□学習会の目的
障害者差別の解放に向けて各人がそれぞれビジョンをもち、活動にとりくめることを最終的な目標として掲げる。そのために障害者差別についての知識を深めることを今回の目的とする。
□方法
- 「障害者差別」に関する意識調査
- 「障害者差別解放過程の理論化のために」津田英二 『生涯学習・社会教育学研究』No.20 1996年3月 p31-
を読んで、疑問に感じたことや意見・感想を出し合い議論した。
□内容
<はじめに>
平等の価値がよしとされる今日、障害者差別は隔離や不平等といった目に見える形でよりむしろ、日常的行為の中に埋め込まれる形で存在すると考えたほうがよい。ここでは、障害者の生活の諸局面を行為、障壁、教育、恋愛・結婚、労働、介護関係の6つに分けて、具体的な事例をとりあげ、なぜ差別であるかとその背景にある健常者の心理について考察する。方法として、さまざまな差別的状況を参照しながら、それを構造としてとらえていくというスタイルをとる。

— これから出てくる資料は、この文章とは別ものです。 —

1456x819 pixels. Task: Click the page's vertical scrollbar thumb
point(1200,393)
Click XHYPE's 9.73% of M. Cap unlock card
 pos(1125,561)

著者は障害者差別を取り上げる際、注意が必要な点を2つ述べている。
- 不平等の解消をもって差別からの解放とはしない。ここで扱うべきことは、不平等それ自体ではなく、不平等の根拠となり背景となっている差別である。
- 差別的状況は障害の重さや種類などを含めて個人差が大きく、無限の広がりをもっている。したがって、とりあげることのできる差別的状況はきわめて限られた部分でしかない。